I Spy

My Not-So-Secret Life as an FBI Informant

"But you did," I said, leaning in toward him, immediately feeling I had something to prove. "I remember very clearly." And I described it for him. Crossing the bridge. Seeing the towers. Bin Laden's name. The e-mails from home.

"Oh, you're right," Ameen said suddenly, laughing and looking at me again. "But many people knew this."

Many people knew this. True enough. We've been hearing for months that both the FBI and the CIA knew about it, essentially stood by and watched it happen. And yet he was the one who had told me. And on September 11, he was at home in Egypt, thousands of miles from the falling towers.

illustration: Max Grafe

I had found this out—I had found Ameen himself—from a radio show that aired December 3. He had been interviewed by a WNYC reporter about his experience with the FBI. I recognized him immediately, not just from the identifying details, but also from the lighthearted swagger of his voice.

I was both relieved and distressed when I heard the report. Ameen and his wife spoke of repeated visits from federal agents, of how they were evicted from their apartment, of the uncertainty and sense of injustice they had felt. He had not, however, been arrested. He was not one of the nameless people sitting in a New Jersey prison. Apparently the feds had cleared him.

But the radio report said nothing about Ameen's foreknowledge of the attacks.

Months after the interview aired, I got up the nerve to call the reporter who did the story and ask her to put me in touch with Ameen. Within a week, I had his cell phone number. It took me a while to dial it. I don't know what I expected, but I figured it wouldn't be pleasant. Instead, Ameen joked that I could take him out to a nice dinner because I had turned him in. Within days, we were sitting elbow to elbow in a Brooklyn bar.

Ameen told me the FBI had contacted him first when he was still in Egypt, a few days after September 11. He said they told him they wanted to question him and he told them it would be no problem. Agents met him at JFK when he returned to the United States and subjected him to a lengthy interrogation; he was angered by their suspicions, but claimed he never worried that he would be held for something he hadn't done. He was a legal immigrant with a green card. He trusted the United States system to protect him. He seemed to have much more faith in that system than I did.

He also was adamant that the information he had shared with me on that July morning was simply common knowledge in the Arab world—and no one in the U.S. government has disproved that. He said he hadn't left the country in September to protect himself, but to visit his mother, who was gravely ill. "I believe in fate," he said. "If it is your time to die, there is nothing you can do about it anyway."

I told him that I didn't believe in fate. That I believed knowledge could save you sometimes. "What else do you know?" I asked him, only half-joking. "Are there going to be more attacks?"

"Who knows?" he replied. "If they say there is going to be an attack here, it will probably be abroad, and if they say it is going to be abroad, it will be here." One thing was certain, he said: United States foreign policy was creating legions of new followers for Al Qaeda.

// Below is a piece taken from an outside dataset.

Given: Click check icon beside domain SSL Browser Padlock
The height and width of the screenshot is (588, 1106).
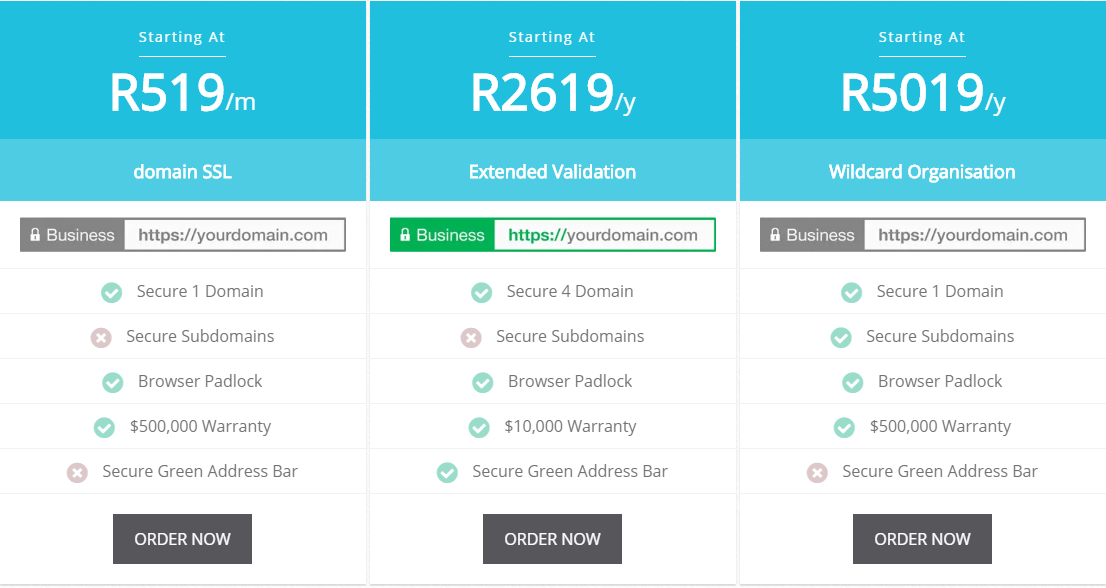Looking at the screenshot, I should tap(113, 382).
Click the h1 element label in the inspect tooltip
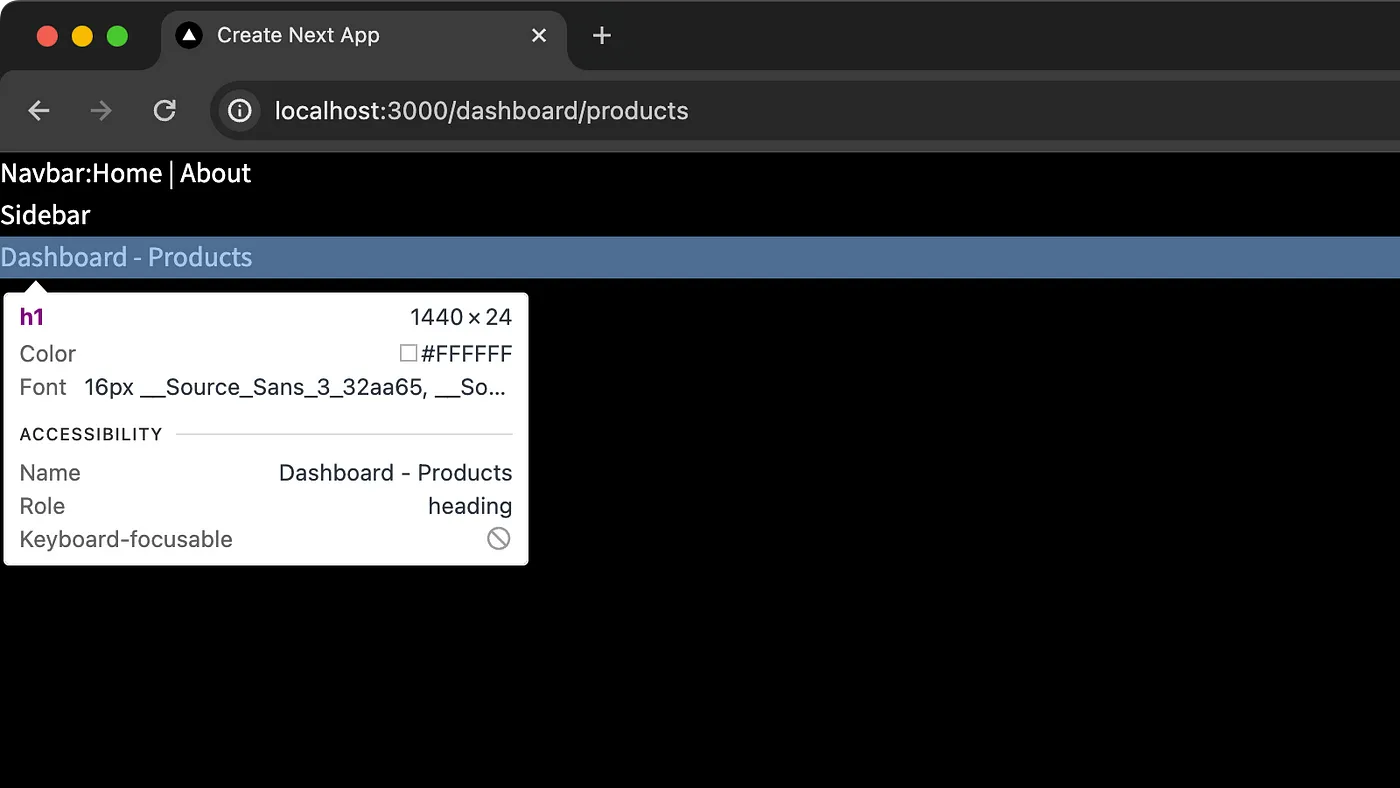 31,317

As for the FBI agents themselves, he told me they had tried to recruit him as an informant. "But I would never work with such stupid people," he said.

I asked him to tell me about himself. He said he grew up in a village near Cairo. He also told me that his uncle had been a mover and shaker in Cairo and had brought him there as a youngster to further his education. He talked about serving in the Egyptian army. He showed me a scar from a bullet wound and said he had gotten it while helping to chase down the terrorists who shot up a bus full of German tourists in 1997. He told me that his marriage had ended, but that he wanted to stay on in the United States. He told me that he had stopped driving for the car service and was working as a "consultant" now. That his goal was to buy a house here.

I realized that there was no way I could be sure whether what he said to me was true.

Ameen was distracted for much of our conversation. A young woman he knew had come into the bar. She was tall and blonde and she gave him a long, close hug when they greeted each other. She ordered a glass of wine and sat a couple of seats away from us, chatting with a friend. I felt his impatience with our conversation; his body yearned toward her.

Before I left, I asked him one last thing. "Are you mad at me for calling the FBI?"